- What needs to be done: Take each line in the entries below that holds "will" and show it.

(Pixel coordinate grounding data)
+-------+

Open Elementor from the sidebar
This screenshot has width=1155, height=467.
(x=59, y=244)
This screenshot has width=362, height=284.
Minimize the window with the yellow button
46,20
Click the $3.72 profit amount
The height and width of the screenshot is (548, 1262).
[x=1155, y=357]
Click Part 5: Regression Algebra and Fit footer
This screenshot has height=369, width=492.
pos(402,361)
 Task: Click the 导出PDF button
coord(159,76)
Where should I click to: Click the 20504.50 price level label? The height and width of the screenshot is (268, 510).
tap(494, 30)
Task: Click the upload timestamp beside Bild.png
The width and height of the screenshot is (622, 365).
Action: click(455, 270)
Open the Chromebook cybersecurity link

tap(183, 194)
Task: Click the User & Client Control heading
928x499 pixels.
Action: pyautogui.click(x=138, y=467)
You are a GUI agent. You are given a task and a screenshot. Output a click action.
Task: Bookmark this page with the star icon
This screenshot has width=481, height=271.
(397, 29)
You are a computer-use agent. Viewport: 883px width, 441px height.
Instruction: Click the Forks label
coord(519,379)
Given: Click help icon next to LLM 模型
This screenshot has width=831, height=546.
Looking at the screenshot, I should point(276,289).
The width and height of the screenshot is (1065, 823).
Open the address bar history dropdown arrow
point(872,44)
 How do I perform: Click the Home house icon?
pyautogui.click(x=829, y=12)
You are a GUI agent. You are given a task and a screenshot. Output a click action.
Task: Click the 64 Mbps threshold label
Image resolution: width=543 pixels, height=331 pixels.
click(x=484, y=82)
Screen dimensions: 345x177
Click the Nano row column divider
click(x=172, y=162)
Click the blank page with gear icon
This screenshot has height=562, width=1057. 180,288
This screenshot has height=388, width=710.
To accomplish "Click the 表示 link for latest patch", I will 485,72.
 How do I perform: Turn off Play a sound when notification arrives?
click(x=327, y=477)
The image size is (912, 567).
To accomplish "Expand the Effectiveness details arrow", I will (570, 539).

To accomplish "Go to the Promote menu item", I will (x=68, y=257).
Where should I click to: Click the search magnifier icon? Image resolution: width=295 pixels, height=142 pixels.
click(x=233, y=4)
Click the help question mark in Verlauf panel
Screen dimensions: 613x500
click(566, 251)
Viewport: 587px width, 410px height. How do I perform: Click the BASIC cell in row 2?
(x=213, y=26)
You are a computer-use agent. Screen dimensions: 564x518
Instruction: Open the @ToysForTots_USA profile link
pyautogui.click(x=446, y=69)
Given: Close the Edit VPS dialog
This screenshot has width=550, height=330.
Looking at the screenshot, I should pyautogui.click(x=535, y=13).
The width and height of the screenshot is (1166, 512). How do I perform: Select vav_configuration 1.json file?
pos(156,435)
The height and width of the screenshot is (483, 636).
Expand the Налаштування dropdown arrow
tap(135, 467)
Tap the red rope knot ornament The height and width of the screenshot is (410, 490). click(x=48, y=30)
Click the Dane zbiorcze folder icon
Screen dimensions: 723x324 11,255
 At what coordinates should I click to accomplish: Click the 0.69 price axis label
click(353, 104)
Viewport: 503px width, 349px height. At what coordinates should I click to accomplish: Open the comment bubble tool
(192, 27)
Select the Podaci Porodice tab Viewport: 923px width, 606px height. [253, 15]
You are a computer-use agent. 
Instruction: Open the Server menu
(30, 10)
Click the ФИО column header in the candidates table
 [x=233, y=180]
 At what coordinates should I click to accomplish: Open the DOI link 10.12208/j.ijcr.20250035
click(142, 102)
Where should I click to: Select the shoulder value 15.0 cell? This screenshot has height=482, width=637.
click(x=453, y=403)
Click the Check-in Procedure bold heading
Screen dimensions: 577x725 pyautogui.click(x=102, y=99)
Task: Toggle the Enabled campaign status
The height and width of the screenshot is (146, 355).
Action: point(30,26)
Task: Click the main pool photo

+-------+

- Result for this exercise:
To accomplish "Click the 表示 link for latest patch", I will 485,72.
To accomplish "Expand the Effectiveness details arrow", I will (570, 539).
To accomplish "Go to the Promote menu item", I will (x=68, y=257).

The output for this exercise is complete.